*** Opening Data under study ***
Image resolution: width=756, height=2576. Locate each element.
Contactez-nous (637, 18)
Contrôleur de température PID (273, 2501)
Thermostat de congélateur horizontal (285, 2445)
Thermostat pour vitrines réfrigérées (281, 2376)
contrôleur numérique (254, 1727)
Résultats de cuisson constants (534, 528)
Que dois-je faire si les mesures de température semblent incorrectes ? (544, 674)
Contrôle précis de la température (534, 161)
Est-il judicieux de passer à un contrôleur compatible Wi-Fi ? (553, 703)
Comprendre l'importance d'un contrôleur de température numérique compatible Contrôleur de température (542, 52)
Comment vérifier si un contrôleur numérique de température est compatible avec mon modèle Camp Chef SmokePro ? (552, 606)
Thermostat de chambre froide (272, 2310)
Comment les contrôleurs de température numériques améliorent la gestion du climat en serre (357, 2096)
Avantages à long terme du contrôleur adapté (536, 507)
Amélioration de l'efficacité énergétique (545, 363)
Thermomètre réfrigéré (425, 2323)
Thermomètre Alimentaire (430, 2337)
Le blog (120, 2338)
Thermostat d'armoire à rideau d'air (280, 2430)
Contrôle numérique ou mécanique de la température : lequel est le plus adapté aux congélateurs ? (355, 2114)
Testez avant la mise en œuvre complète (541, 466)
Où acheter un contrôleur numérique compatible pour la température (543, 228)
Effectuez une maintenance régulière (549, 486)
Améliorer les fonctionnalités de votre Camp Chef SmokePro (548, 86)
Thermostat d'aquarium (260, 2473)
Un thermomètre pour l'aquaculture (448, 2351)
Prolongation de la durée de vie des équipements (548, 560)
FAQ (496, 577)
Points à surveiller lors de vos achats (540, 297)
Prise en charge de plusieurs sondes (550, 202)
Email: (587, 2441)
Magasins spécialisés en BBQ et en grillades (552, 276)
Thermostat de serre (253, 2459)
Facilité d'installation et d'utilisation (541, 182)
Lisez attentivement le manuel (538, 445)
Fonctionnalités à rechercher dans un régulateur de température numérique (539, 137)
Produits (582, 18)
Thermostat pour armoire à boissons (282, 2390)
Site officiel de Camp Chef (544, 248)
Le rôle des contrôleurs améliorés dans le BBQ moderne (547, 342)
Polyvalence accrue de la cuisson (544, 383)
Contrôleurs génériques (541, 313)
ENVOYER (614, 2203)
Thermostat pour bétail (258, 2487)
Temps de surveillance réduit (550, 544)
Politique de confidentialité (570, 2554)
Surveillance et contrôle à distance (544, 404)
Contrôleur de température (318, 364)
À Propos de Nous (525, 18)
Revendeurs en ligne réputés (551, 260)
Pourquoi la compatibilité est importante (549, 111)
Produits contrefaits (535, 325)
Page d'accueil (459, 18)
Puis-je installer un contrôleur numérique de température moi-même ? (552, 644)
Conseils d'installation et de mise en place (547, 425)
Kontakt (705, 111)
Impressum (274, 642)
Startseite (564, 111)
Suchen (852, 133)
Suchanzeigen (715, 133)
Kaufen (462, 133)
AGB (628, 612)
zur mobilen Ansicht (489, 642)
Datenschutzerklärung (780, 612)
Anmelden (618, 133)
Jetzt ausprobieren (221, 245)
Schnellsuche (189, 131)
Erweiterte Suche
*** Closing Data under study ***
■ The problem
Out of the data above, give again only the lines starting at the one holding "Revendeurs en ligne réputés (551, 260)" and ending at the one holding "AGB (628, 612)", unchanged.

■ Response for this exercise
Revendeurs en ligne réputés (551, 260)
Pourquoi la compatibilité est importante (549, 111)
Produits contrefaits (535, 325)
Page d'accueil (459, 18)
Puis-je installer un contrôleur numérique de température moi-même ? (552, 644)
Conseils d'installation et de mise en place (547, 425)
Kontakt (705, 111)
Impressum (274, 642)
Startseite (564, 111)
Suchen (852, 133)
Suchanzeigen (715, 133)
Kaufen (462, 133)
AGB (628, 612)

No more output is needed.